I admit this is a niggle, but I want to implement or find a pipe operator in Python
I work in data science, and a lot of the codebase looks like this:
# raw_data is a pandas dataframe
data_clean = (data_raw
.pipe(fill_nulls, **kwargs1)
.pipe(add_feature_1, **kwargs2)
.pipe(add_feature_2, **kwargs3)
.pipe(add_feature_3, **kwargs4)
.pipe(normalize_data, **kwargs5)
)
However, several tools don't implement a .pipe method in their objects.
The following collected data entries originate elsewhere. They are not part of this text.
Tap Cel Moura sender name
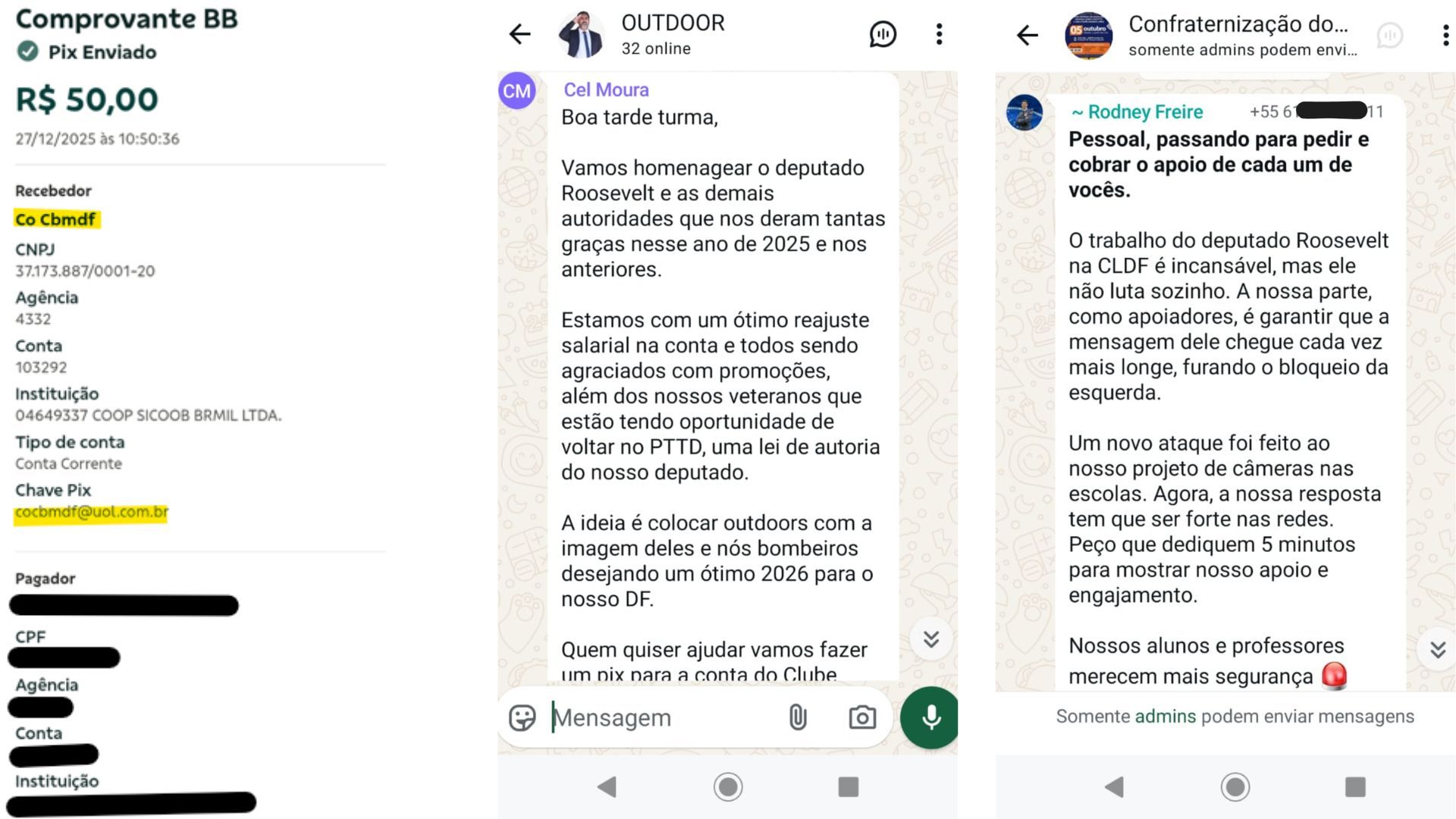 pyautogui.click(x=606, y=90)
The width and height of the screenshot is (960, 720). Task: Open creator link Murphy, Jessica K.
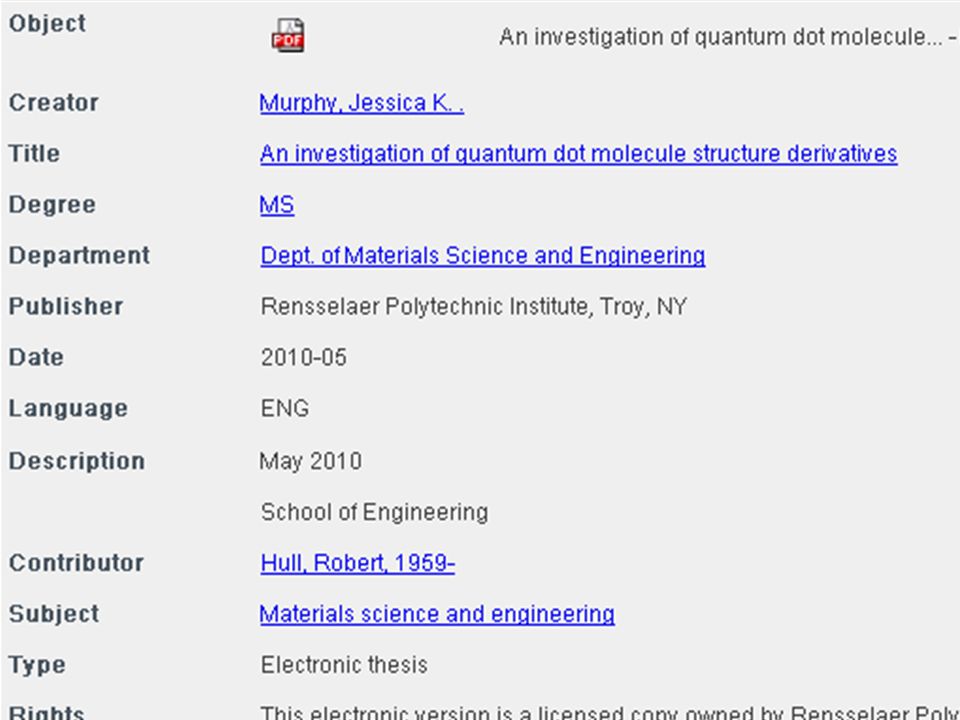[362, 103]
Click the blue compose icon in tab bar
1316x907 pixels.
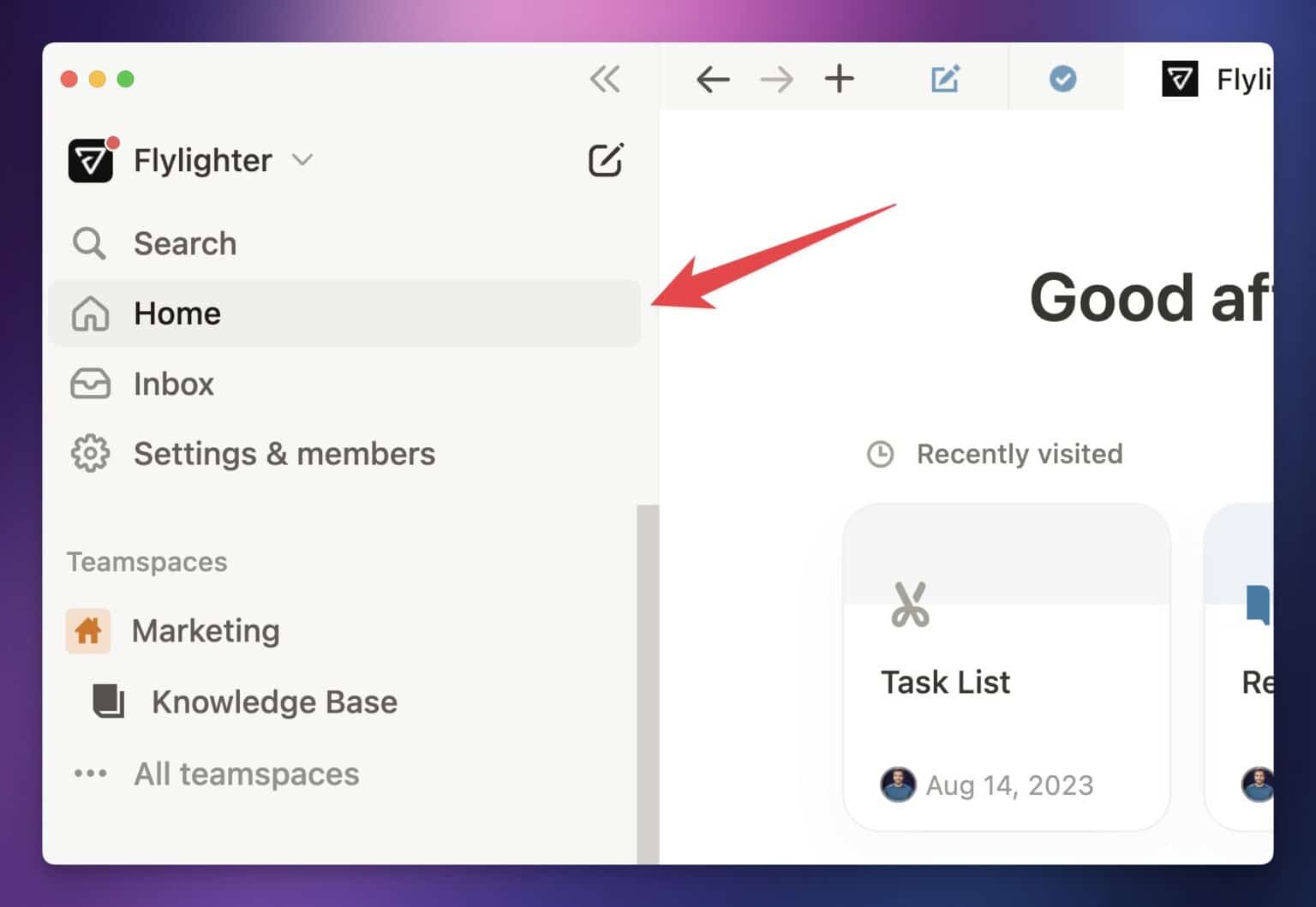[x=945, y=79]
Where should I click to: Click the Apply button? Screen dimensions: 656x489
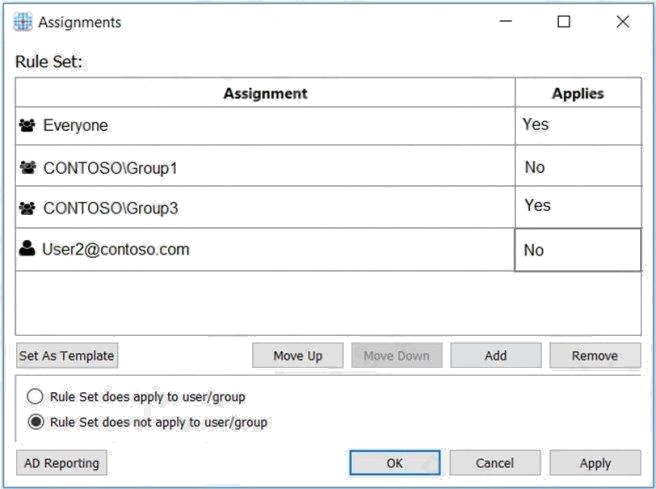coord(595,463)
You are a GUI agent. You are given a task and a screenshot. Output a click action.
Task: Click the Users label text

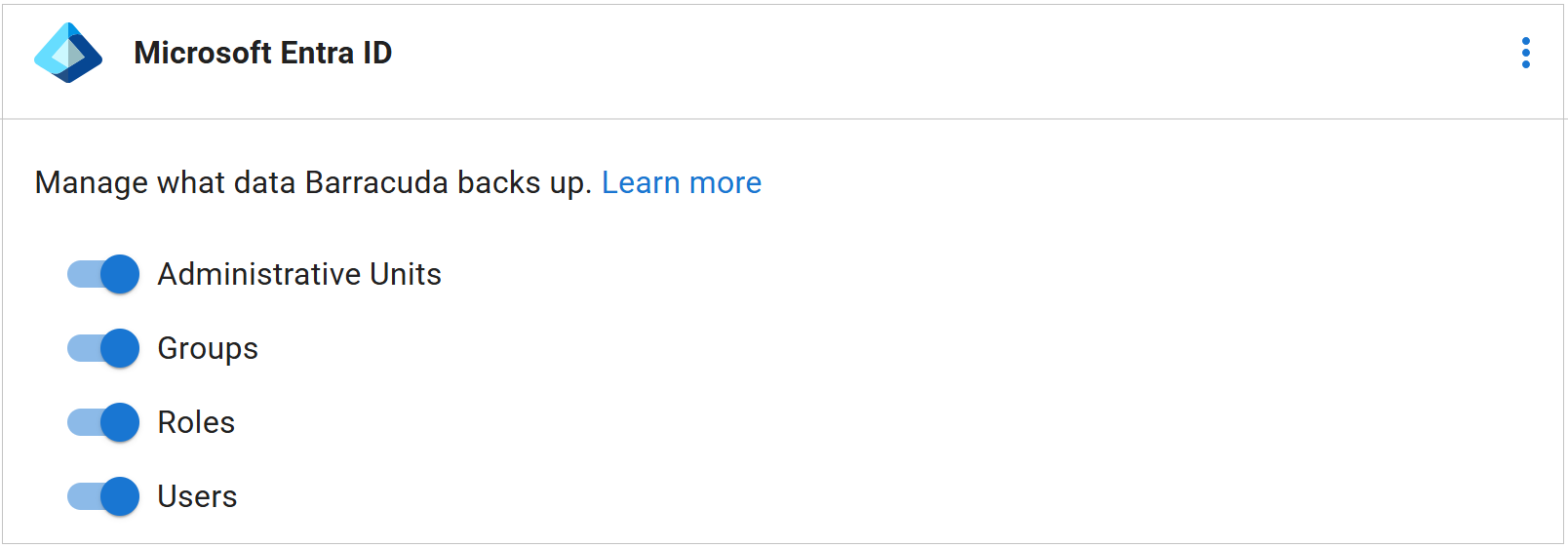197,496
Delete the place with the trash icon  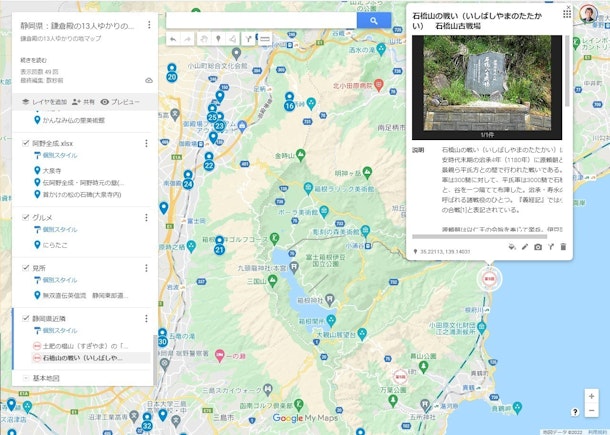point(563,246)
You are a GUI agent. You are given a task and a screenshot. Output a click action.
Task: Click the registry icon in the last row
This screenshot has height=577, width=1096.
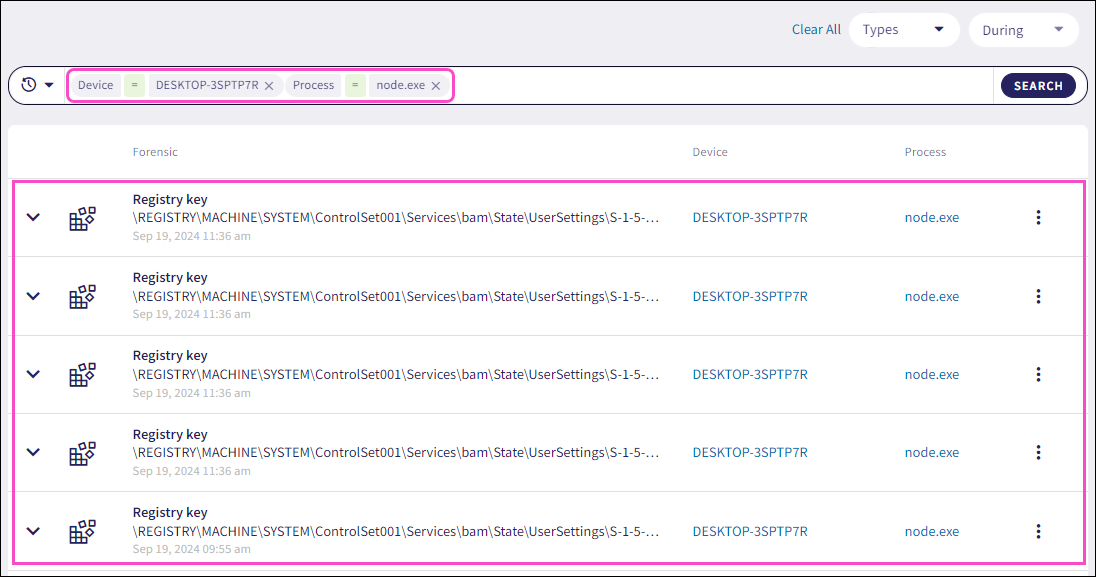pyautogui.click(x=81, y=531)
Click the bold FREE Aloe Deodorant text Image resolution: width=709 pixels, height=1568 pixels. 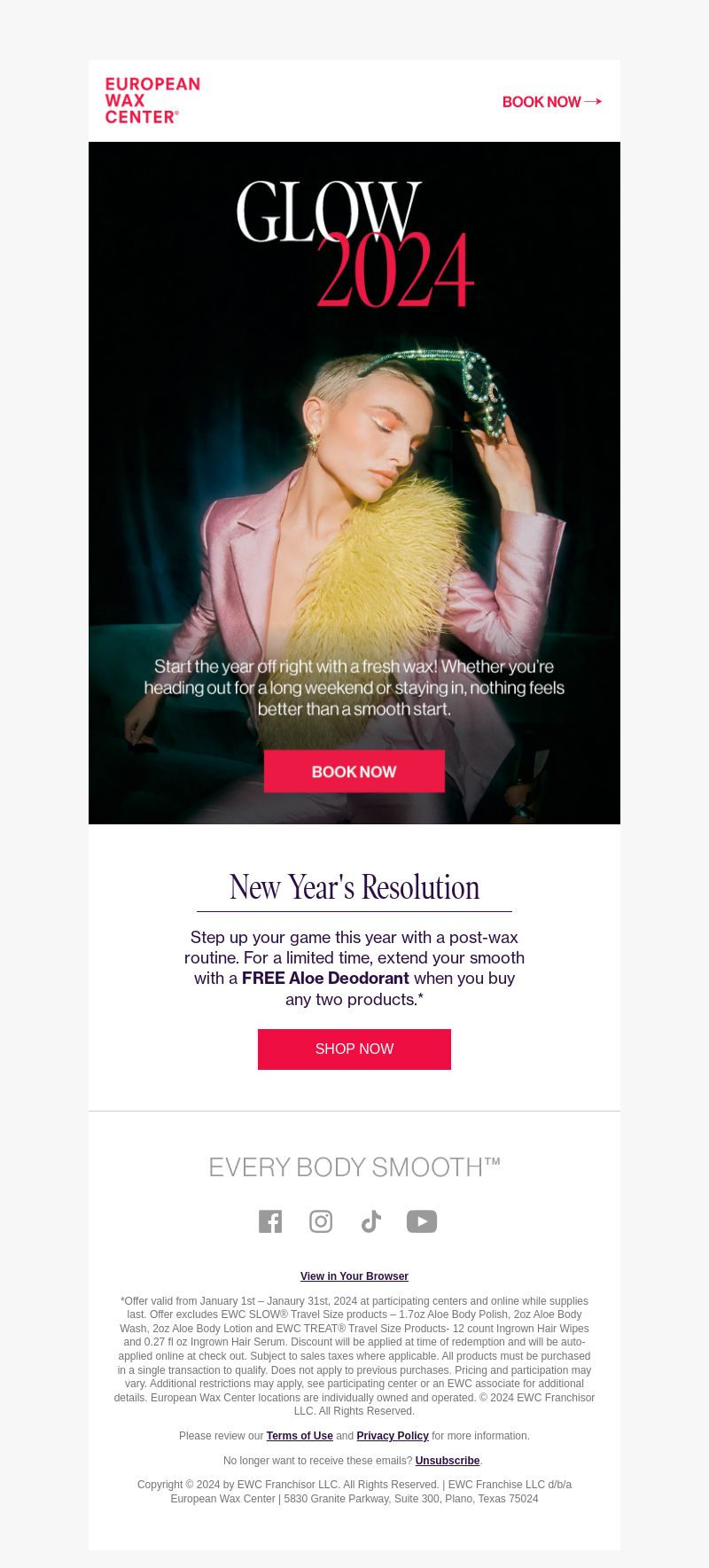[x=325, y=979]
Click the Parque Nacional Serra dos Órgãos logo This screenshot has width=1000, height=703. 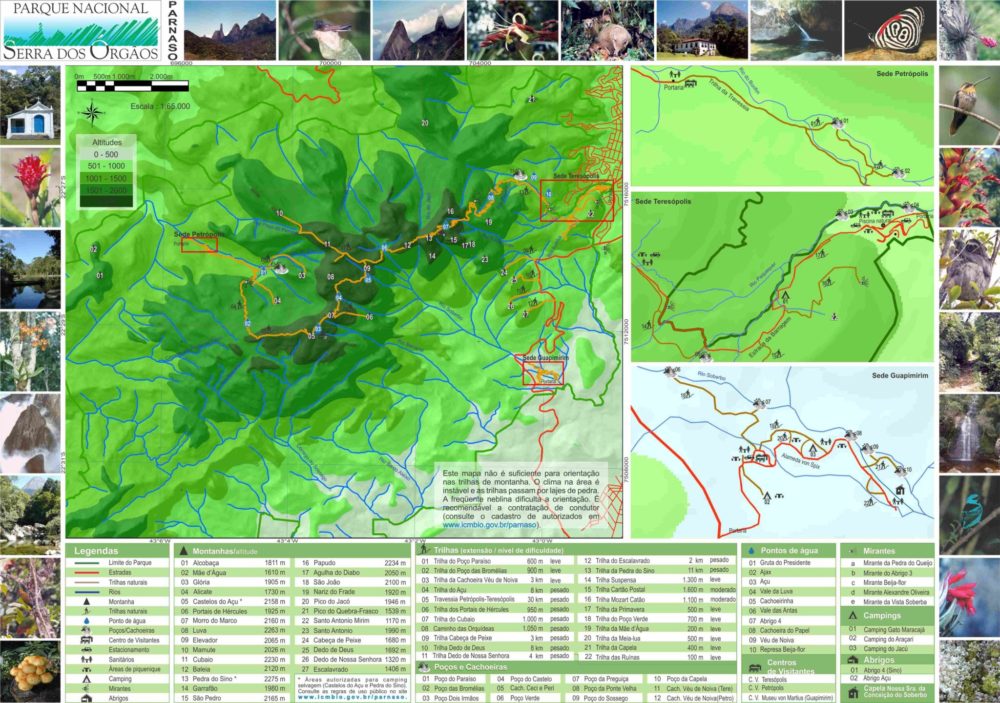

That means some parts of my code look as follows:
very_clean_data = func_4(
func_3(
func_2(
func_1(data_clean, **kwargs1),
**kwargs2),
**kwargs3),
**kwargs4)
Or they use the "hacky" functools.reduce
approach
very_clean_data = functools.reduce(lambda x, f: f(x), [
clean_data,
functools.partial(func_1, **kwargs1),
functools.partial(func_2, **kwargs2),
functools.partial(func_3, **kwargs3),
functools.partial(func_4, **kwargs4)
]
)
I'd love it if Python had an operator, eg. |>
or :>
or something that worked like a .pipe
method. I think it'd let me write cleaner code.
Something like:
very_clean_data = (clean_data
|> (func_1, **kwargs1)
|> (func_2, **kwargs2)
|> (func_3, **kwargs3)
|> (func_4, **kwargs4)
)
I saw the pipes
library (see this Medium Article) but I don't think it solves my problem, and I also worry because |
is a heavily used operator in my codebase (for dictionary unions & logical ORs)